Over the past seasons, Mr. Goode has performed with the Boston Symphony Orchestra under Herbert Blomstedt and with the Cleveland Orchestra under Ivan Fischer. Carnegie Hall featured Richard Goode in an eight-event series entitled Perspectives, and Mr. Goode was invited to hold master classes at New York’s three leading conservatories — Juilliard, Manhattan and Mannes —  as well as to give two illustrated talks on his Perspectives repertoire at the Metropolitan Museum of Art. His orchestral appearances included the Boston Symphony, the New York Philharmonic, the San Francisco Symphony, the Concertgebouw Orchestra, and the Orchestre Philharmonique de Radio France.

A native of New York, Richard Goode studied privately with Elvira Szigeti and Claude Frank, with Nadia Reisenberg at the Mannes College of Music and with Rudolf Serkin at the Curtis Institute. He has won many prizes including the Young Concert Artists Award, the Clara Haskil Competition, the Avery Fisher Prize, and a Grammy Award with clarinetist Richard Stoltzman. His remarkable interpretations of Beethoven came to national attention when he played all five concerti with the Baltimore Symphony under David Zinman and when he performed the complete cycle of sonatas at New York’s 92nd Street Y and Kansas City’s Folly Theater. For the New York Times the cycle was among the season’s most important and memorable events. Subsequent performances around the country were similarly triumphant.

Richard Goode has appeared with many of the world’s greatest orchestras including the Boston Symphony Orchestra under Ozawa, the Chicago Symphony under Eschenbach, the Cleveland Orchestra under Zinman, the San Francisco Symphony under Blomstedt, the Deutsches Symphonie Orchester under Ashkenazy, and the BBC Symphony under Belohlavek at the London Proms. He has also appeared with the Orchestre de Paris, toured with Ivan Fischer and his Budapest Festival Orchestra, and made his Musikverein debut with the Vienna Symphony Orchestra. He has been heard throughout Germany in sold-out concerts with the Academy of St. Martin-in-the-Fields under Sir Neville Marriner.

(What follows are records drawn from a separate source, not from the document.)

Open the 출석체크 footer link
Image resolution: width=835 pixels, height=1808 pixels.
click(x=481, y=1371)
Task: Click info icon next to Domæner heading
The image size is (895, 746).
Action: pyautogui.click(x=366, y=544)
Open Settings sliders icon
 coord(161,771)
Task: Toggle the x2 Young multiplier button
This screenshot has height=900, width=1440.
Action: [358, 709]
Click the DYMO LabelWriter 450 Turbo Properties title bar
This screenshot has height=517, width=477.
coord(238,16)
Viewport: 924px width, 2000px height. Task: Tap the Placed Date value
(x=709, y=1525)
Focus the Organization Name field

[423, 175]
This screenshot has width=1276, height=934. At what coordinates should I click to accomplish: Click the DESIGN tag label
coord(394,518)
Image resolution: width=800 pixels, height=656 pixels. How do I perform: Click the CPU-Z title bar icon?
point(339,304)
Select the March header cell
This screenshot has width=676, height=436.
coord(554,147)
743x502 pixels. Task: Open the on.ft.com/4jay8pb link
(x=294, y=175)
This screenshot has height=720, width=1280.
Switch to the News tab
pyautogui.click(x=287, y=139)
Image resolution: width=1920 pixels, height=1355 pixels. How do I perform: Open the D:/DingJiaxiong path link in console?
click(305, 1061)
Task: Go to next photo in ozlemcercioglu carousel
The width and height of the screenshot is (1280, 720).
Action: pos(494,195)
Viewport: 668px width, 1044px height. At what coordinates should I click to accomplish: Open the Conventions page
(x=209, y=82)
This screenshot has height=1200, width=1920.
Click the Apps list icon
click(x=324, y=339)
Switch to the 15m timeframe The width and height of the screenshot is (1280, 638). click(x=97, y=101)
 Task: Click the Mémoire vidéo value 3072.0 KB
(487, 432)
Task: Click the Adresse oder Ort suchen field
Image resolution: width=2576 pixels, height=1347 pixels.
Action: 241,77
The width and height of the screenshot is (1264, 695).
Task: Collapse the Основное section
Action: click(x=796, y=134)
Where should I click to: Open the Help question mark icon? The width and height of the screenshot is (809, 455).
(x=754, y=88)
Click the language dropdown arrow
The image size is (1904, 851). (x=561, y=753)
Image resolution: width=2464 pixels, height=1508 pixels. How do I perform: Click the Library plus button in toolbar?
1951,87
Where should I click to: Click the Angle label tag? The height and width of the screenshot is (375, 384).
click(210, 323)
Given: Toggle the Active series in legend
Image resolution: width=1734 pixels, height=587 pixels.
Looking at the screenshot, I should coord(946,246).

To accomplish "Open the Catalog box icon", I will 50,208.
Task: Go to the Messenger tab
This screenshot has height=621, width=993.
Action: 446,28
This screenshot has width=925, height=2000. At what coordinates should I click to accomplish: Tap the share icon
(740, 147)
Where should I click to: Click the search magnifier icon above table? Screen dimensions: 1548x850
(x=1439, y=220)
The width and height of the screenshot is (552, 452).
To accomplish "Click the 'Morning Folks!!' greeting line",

Mr. Goode serves with Mitsuko Uchida as co-Artistic Director of the Marlboro Music School and Festival in Marlboro, Vermont. He is married to the violinist Marcia Weinfeld. When the Goodes are not on tour (with each new city offering the chance to visit a new or favorite bookstore), they and their collection of some 5,000 volumes live in New York City.